PARTS OF THE EXERCISE:
1 > Based on the dynamic tick message, decide whether each statement agrees with the text. Answer yes or no for each, and quote the deciding words.
(a) The VST patch on sourceforge reprograms the PIT.
(b) The wake up interrupt in Anzinger's patch needs a local APIC.
(c) The text says that reprogramming the PIT in "my patch" is done under load.
2 > According to the dynamic tick message, on what date and at what time was it sent?
3 > List every bracketed timestamp that follows George Anzinger's email address in the dynamic tick message.

SOURCE EXCERPT:
Re: [PATCH] dynamic tick patch

From: George Anzinger
Date: Fri Jan 21 2005 - 15:28:25 EST


Tony Lindgren wrote:
* George Anzinger <george@xxxxxxxxxx> [050120 15:10]:

Tony Lindgren wrote:

* George Anzinger <george@xxxxxxxxxx> [050119 16:25]:


Tony Lindgren wrote:


* George Anzinger <george@xxxxxxxxxx> [050119 15:00]:



I don't think you will ever get good time if you EVER reprogramm the PIT. That is why the VST patch on sourceforge does NOT touch the PIT, it only turns off the interrupt by interrupting the interrupt path (not changing the PIT). This allows the PIT to be the "gold standard" in time that it is designed to be. The wake up interrupt, then needs to come from an independent timer. My patch requires a local APIC for this. Patch is available at http://sourceforge.net/projects/high-res-timers/


Well on my test systems I have pretty good accurate time. But I agree,
PIT is not the best option for interrupt. It should be possible to use
other interrupt sources as well.


But then again reprogramming PIT in my patch should not be that bad,
as it's not done under load.

ENTRIES PROVIDED:
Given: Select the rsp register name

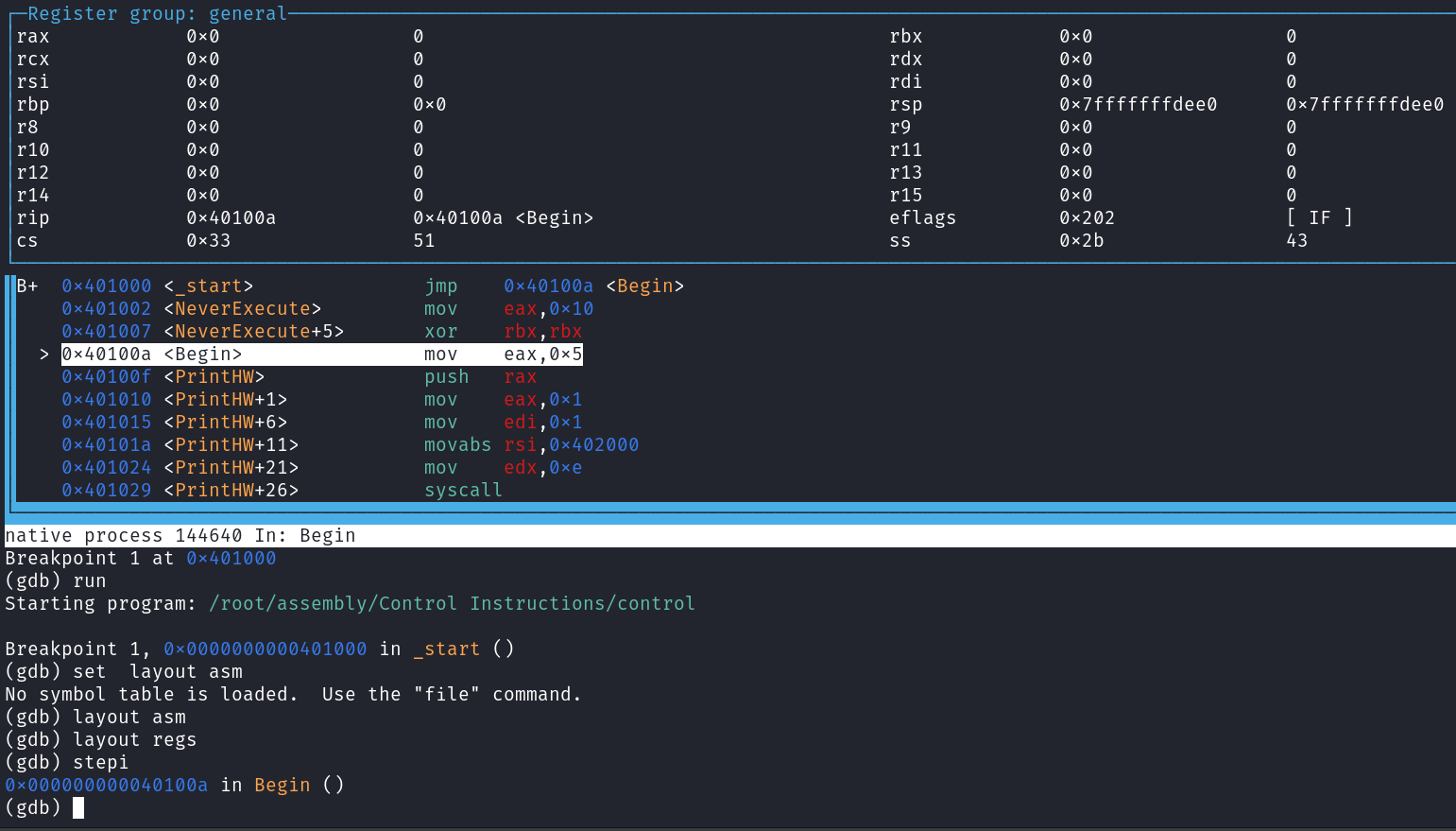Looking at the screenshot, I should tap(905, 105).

--

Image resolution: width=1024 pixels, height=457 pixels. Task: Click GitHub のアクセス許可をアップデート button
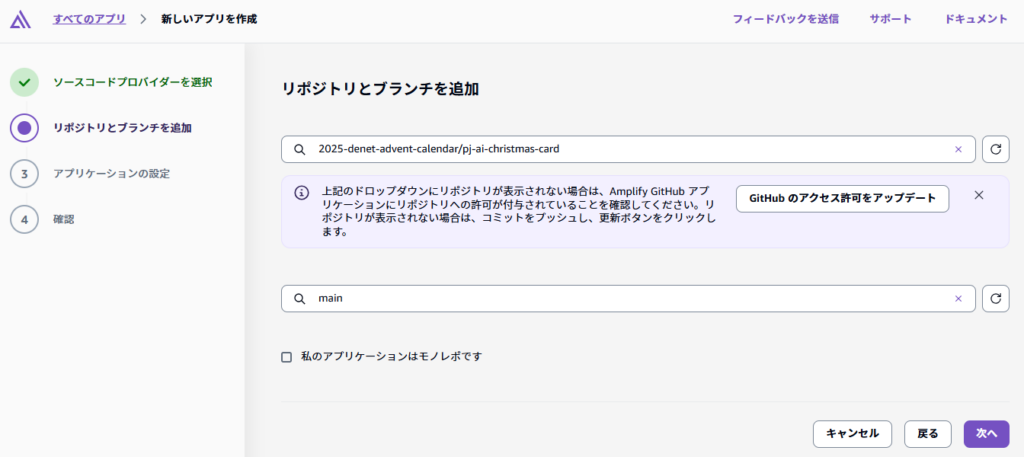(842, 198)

SOLUTIONS IN ORDER:
1 >
(a) No: "the VST patch on sourceforge does NOT touch the PIT"
(b) Yes: "My patch requires a local APIC for this."
(c) No: "as it's not done under load."

2 > Fri Jan 21 2005 - 15:28:25 EST

3 >
[050120 15:10]
[050119 16:25]
[050119 15:00]